>> BEGIN MATERIAL SHOWN

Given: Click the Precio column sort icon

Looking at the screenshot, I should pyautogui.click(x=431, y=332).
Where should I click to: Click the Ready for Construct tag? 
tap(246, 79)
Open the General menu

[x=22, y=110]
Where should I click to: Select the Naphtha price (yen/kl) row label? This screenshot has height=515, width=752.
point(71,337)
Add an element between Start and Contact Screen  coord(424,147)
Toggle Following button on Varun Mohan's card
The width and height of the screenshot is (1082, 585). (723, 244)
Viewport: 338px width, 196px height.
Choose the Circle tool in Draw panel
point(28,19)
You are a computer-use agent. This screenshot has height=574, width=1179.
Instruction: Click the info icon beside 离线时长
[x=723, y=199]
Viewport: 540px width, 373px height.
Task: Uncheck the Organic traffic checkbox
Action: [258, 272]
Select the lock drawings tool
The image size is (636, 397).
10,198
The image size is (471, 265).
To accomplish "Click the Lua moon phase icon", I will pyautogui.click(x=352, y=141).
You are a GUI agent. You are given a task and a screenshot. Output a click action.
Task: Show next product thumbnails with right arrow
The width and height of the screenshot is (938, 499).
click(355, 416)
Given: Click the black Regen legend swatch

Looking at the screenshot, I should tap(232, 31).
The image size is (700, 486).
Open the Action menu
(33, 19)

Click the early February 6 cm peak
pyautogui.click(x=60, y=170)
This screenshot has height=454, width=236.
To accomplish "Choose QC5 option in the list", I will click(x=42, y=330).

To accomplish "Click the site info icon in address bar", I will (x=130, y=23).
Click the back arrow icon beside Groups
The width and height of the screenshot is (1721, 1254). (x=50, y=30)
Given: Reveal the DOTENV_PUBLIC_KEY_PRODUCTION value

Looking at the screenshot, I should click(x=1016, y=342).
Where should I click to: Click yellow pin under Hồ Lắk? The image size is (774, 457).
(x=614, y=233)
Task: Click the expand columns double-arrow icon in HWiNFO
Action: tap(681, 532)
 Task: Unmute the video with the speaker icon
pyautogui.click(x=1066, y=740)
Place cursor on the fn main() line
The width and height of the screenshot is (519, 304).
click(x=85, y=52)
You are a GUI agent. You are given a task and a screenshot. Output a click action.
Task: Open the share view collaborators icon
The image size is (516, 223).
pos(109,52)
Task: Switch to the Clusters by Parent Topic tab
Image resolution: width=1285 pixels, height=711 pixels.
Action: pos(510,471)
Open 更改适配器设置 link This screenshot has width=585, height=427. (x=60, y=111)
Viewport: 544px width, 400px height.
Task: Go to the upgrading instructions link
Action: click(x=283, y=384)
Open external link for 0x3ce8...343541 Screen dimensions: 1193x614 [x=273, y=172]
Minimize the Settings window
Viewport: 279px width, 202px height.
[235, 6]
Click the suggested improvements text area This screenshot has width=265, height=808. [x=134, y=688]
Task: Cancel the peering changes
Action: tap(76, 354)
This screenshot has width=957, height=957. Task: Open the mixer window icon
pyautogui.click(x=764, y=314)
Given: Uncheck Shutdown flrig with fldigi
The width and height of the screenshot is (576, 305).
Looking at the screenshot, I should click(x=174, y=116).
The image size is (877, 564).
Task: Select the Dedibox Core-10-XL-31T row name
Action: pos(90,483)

>> END MATERIAL SHOWN

GIVEN TASK
Can you echo the data above back line for line, without changing anything?

EXERCISE SOLUTION
Given: Click the Precio column sort icon

Looking at the screenshot, I should pyautogui.click(x=431, y=332).
Where should I click to: Click the Ready for Construct tag? 
tap(246, 79)
Open the General menu

[x=22, y=110]
Where should I click to: Select the Naphtha price (yen/kl) row label? This screenshot has height=515, width=752.
point(71,337)
Add an element between Start and Contact Screen  coord(424,147)
Toggle Following button on Varun Mohan's card
The width and height of the screenshot is (1082, 585). (723, 244)
Viewport: 338px width, 196px height.
Choose the Circle tool in Draw panel
point(28,19)
You are a computer-use agent. This screenshot has height=574, width=1179.
Instruction: Click the info icon beside 离线时长
[x=723, y=199]
Viewport: 540px width, 373px height.
Task: Uncheck the Organic traffic checkbox
Action: [258, 272]
Select the lock drawings tool
The image size is (636, 397).
10,198
The image size is (471, 265).
To accomplish "Click the Lua moon phase icon", I will pyautogui.click(x=352, y=141).
You are a GUI agent. You are given a task and a screenshot. Output a click action.
Task: Show next product thumbnails with right arrow
The width and height of the screenshot is (938, 499).
click(355, 416)
Given: Click the black Regen legend swatch

Looking at the screenshot, I should tap(232, 31).
The image size is (700, 486).
Open the Action menu
(33, 19)

Click the early February 6 cm peak
pyautogui.click(x=60, y=170)
This screenshot has height=454, width=236.
To accomplish "Choose QC5 option in the list", I will click(x=42, y=330).

To accomplish "Click the site info icon in address bar", I will (x=130, y=23).
Click the back arrow icon beside Groups
The width and height of the screenshot is (1721, 1254). (x=50, y=30)
Given: Reveal the DOTENV_PUBLIC_KEY_PRODUCTION value

Looking at the screenshot, I should click(x=1016, y=342).
Where should I click to: Click yellow pin under Hồ Lắk? The image size is (774, 457).
(x=614, y=233)
Task: Click the expand columns double-arrow icon in HWiNFO
Action: tap(681, 532)
 Task: Unmute the video with the speaker icon
pyautogui.click(x=1066, y=740)
Place cursor on the fn main() line
The width and height of the screenshot is (519, 304).
click(x=85, y=52)
You are a GUI agent. You are given a task and a screenshot. Output a click action.
Task: Open the share view collaborators icon
The image size is (516, 223).
pos(109,52)
Task: Switch to the Clusters by Parent Topic tab
Image resolution: width=1285 pixels, height=711 pixels.
Action: pos(510,471)
Open 更改适配器设置 link This screenshot has width=585, height=427. (x=60, y=111)
Viewport: 544px width, 400px height.
Task: Go to the upgrading instructions link
Action: click(x=283, y=384)
Open external link for 0x3ce8...343541 Screen dimensions: 1193x614 [x=273, y=172]
Minimize the Settings window
Viewport: 279px width, 202px height.
[235, 6]
Click the suggested improvements text area This screenshot has width=265, height=808. [x=134, y=688]
Task: Cancel the peering changes
Action: tap(76, 354)
This screenshot has width=957, height=957. Task: Open the mixer window icon
pyautogui.click(x=764, y=314)
Given: Uncheck Shutdown flrig with fldigi
The width and height of the screenshot is (576, 305).
Looking at the screenshot, I should click(x=174, y=116).
The image size is (877, 564).
Task: Select the Dedibox Core-10-XL-31T row name
Action: pos(90,483)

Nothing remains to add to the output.